◆ **Passage**:
-*-*-

Thursday, August 29, 2013

Pastors and the Centrality of The Gospel

Jared C. Wilson. The Pastor's Justification: Applying the Work of Christ in Your Life and Ministry. (Wheaton, Illinois: Crossway 2013). 187 pages.


I really do believe the pastoral vocation is at a crisis moment. For too long we have been unable to biblically and faithfully answer the question, "Who is a pastor, anyway?" and so we have succumbed to models of leadership more suited to ice cream stand franchising than gospel proclamation.  Beginning with his own call to the ministry as a young age, and referencing his own evolution as a pastor, Jared Wilson does a wonderful job of dealing with the one thing necessary for the pastor's job - Christ and him crucified.

-*-*-

◆ **Exercise task 1**: In the book review, which publisher is listed for The Pastor's Justification?
◆ **Exercise task 2**: Express the stretch of the entries from the line containing "You are a GUI" through the end of the entries as a Markdown table with columns Row and Line, leaving out any blank lines and the pictures.

Rows from a screen grounding dataset:

-*-*-

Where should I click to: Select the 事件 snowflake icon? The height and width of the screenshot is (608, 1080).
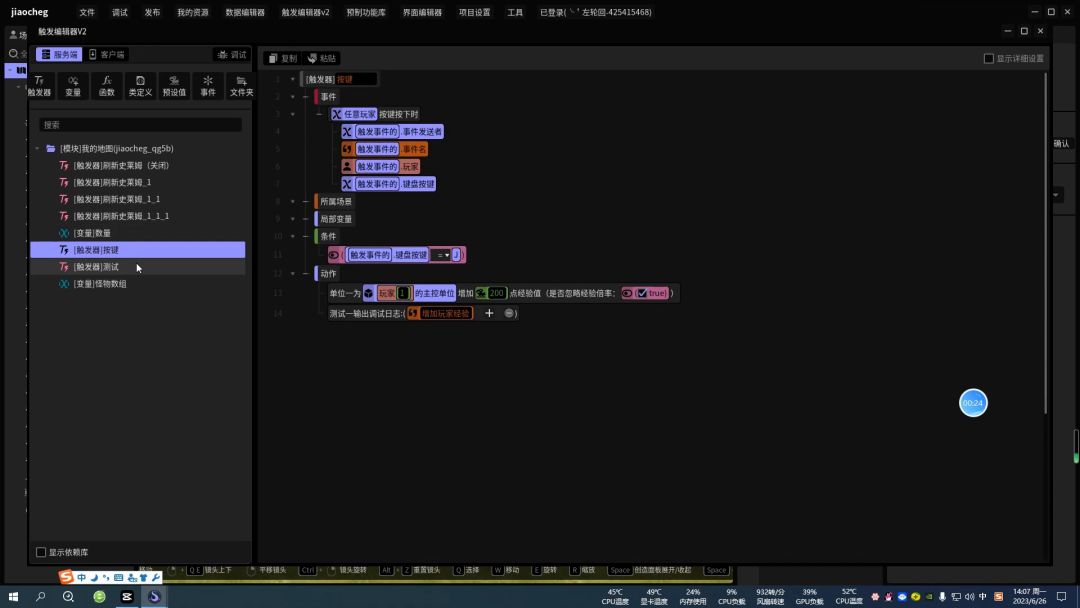[208, 85]
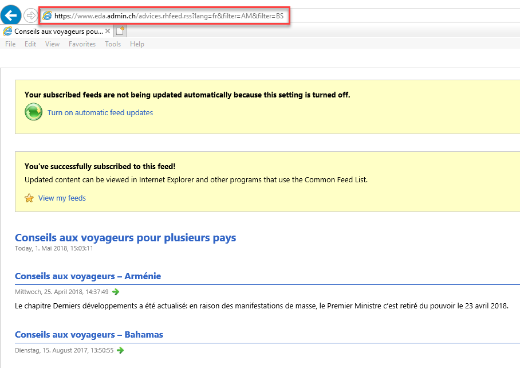Image resolution: width=520 pixels, height=368 pixels.
Task: Open a new blank tab
Action: tap(120, 31)
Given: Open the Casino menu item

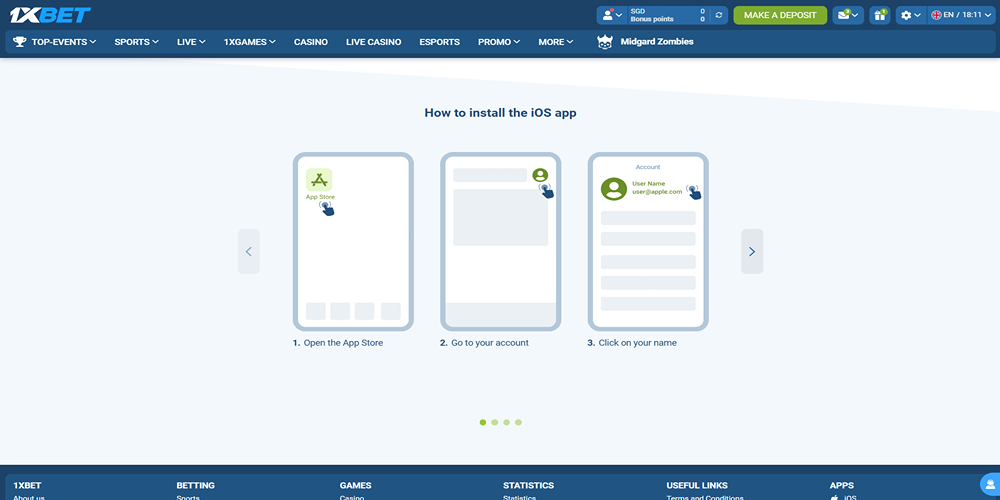Looking at the screenshot, I should click(x=310, y=42).
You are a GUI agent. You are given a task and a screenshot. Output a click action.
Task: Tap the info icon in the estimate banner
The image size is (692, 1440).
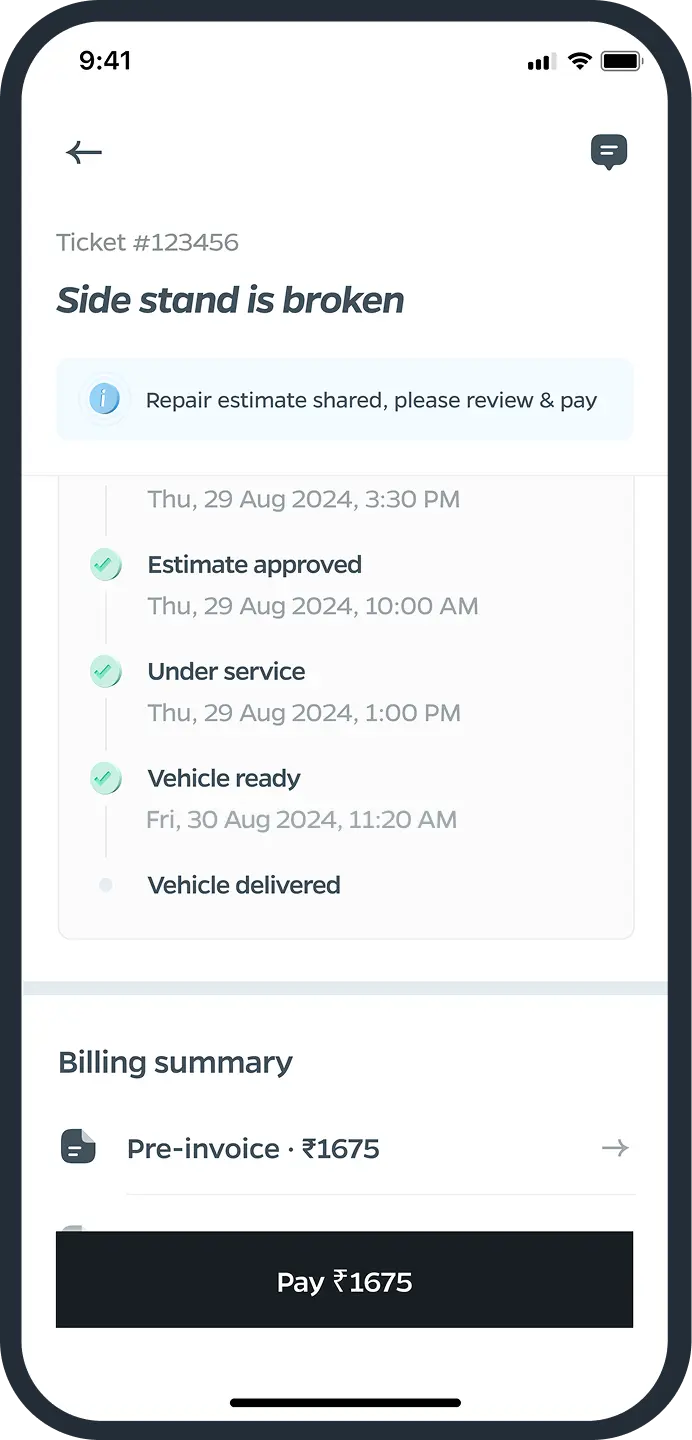pos(103,399)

-*-*-

◆ **Exercise response 1**: Crossway

◆ **Exercise response 2**:
| Row | Line |
|---|---|
| 1 | You are a GUI agent. You are given a task and a screenshot. Output a click action. |
| 2 | Task: Tap the info icon in the estimate banner |
| 3 | The image size is (692, 1440). |
| 4 | pos(103,399) |